# 5.5 Gallon.



## Sevat (Oct 5, 2009)

Hello everyone,

I have a 5.5 gallon Eclipse tank.

It has one male betta, 4 snails and a clam. Two live plants and a piece of driftwood.

Any ideas to spice it up or any additions?


----------



## bmlbytes (Aug 1, 2009)

It has a clam in it?


----------



## Sevat (Oct 5, 2009)

Yep. It's been quite happy!


----------



## bmlbytes (Aug 1, 2009)

Interesting, mind taking a picture of that? I don't think i've seen a clam in a home aquarium. Also, 5 gallons is pretty small. Not much you can do with it. Most small fish are schoolers so you couldn't add more fish. 

Take a picture and we can see what we have for suggestions on decoration/design.


----------



## StripesAndFins (Dec 31, 2008)

i don't know< but you might be able to add a trio of otos or pygmy cories, but i'm not sure. never kept pygmies before. 

And i would like to see your clam as well


----------



## Toshogu (Apr 24, 2009)

clam.... dude I've never seen a freshwater clam before.


----------



## Sevat (Oct 5, 2009)

Unfortunately, my clam is buried in the sand for now.

I had just pebbles in there for a week or so, so he wasn't able to burrow down. Within minutes of having a sand substrate, he was gone. He comes out at night it seems. I'll try to get a pic.

Anyway, here's a pic of my tank:


----------



## StripesAndFins (Dec 31, 2008)

Nice tank. betta looks beautiful


----------



## lohachata (Jan 27, 2006)

i used to have about 15 freshwater clams that i collected from a local river..they were doing very nicely in my 240..then i found out that around here they are protected species..
i quickly returned them to the river..


----------



## Sevat (Oct 5, 2009)

lohachata said:


> i used to have about 15 freshwater clams that i collected from a local river..they were doing very nicely in my 240..then i found out that around here they are protected species..
> i quickly returned them to the river..


Mine, luckily, was purchased legally and is legal in my state!


----------



## bmlbytes (Aug 1, 2009)

I saw some clams at the LFS yesterday. I want some now. I would figure that they would be good with most fish since they have their shell. Can anyone tell me if I could put one in one of my tanks (see signature).


----------



## lohachata (Jan 27, 2006)

sevat...i think that a few microrasboras would work well in your tank..even a few threadfin rainbows would be great..

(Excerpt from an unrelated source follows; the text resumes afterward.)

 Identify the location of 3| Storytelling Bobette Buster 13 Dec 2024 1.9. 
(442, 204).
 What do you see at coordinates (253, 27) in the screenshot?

bml..a clam would be fine in any of your tanks..but understand hat they need a sandy substrate....or a very fine gravel..most freshwater clams like cooler water...so ; make sure you check on that..knew a guy that was keeping a 125 gallon tank full of clams..probably 40 or 50 of them..native fish like darters and gobies and shiners..a number of plants anf java moss;rocks and driftwood..absolutely amazing..i think he got the clams from new england somewhere..


----------



## Sevat (Oct 5, 2009)

lohachata said:


> sevat...i think that a few microrasboras would work well in your tank..even a few threadfin rainbows would be great..


One male betta, 4 snails and a clam in a 5.5 gallon is pushing it as it is, isn't it?

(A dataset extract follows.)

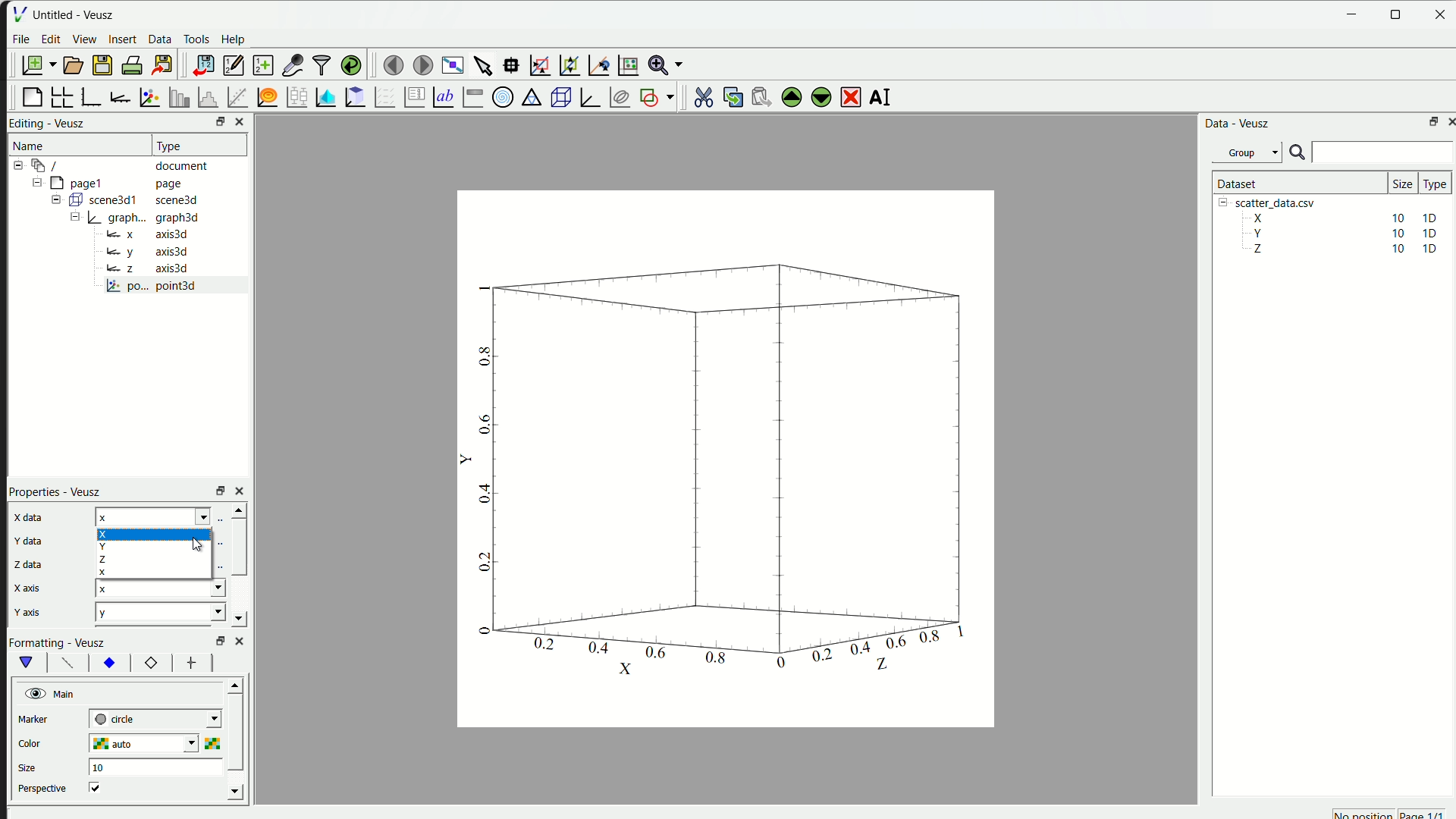 Image resolution: width=1456 pixels, height=819 pixels. What do you see at coordinates (1238, 178) in the screenshot?
I see `| Dataset` at bounding box center [1238, 178].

Adding a few Microrasboras or Rainbows would be far too crowded, wouldn't it?


----------



## lohachata (Jan 27, 2006)

depends on how good one is at keepin fish...i kept over 200 common plecos in a 20 long..started out with about 800 eggs..hatched them in the 20L..a week later i split them up into 4 tanks..sold 600 of them at about 8 weeks old..sold the other 200 at about 2-3 inches in length...
the rasboras and threadfins put so little on the bioload that they would barely register on the tests...


----------



## Sevat (Oct 5, 2009)

lohachata said:


> depends on how good one is at keepin fish...i kept over 200 common plecos in a 20 long..started out with about 800 eggs..hatched them in the 20L..a week later i split them up into 4 tanks..sold 600 of them at about 8 weeks old..sold the other 200 at about 2-3 inches in length...
> the rasboras and threadfins put so little on the bioload that they would barely register on the tests...


Aside from water chemistry, wouldn't the new fish as well as the betta feel quite cramped leading to "depressed" fish?


----------



## bmlbytes (Aug 1, 2009)

When one talks about the happiness of fish, they are not referring to the emotion of happiness. Rather, a happy fish is a healthy fish that lives a full life. Therefore it does not make sense to refer to a fish as "depressed". 

Depending on the size of the snails, they will most likely not add a bioload to the tank. Since the snails and the clams both do not swim, the only animal taking up any of the swimming space is the betta. It seems like you could put a few small fish in there, but not too many. 

Also, Lohachata definitely knows what he is doing. I would listen to him


----------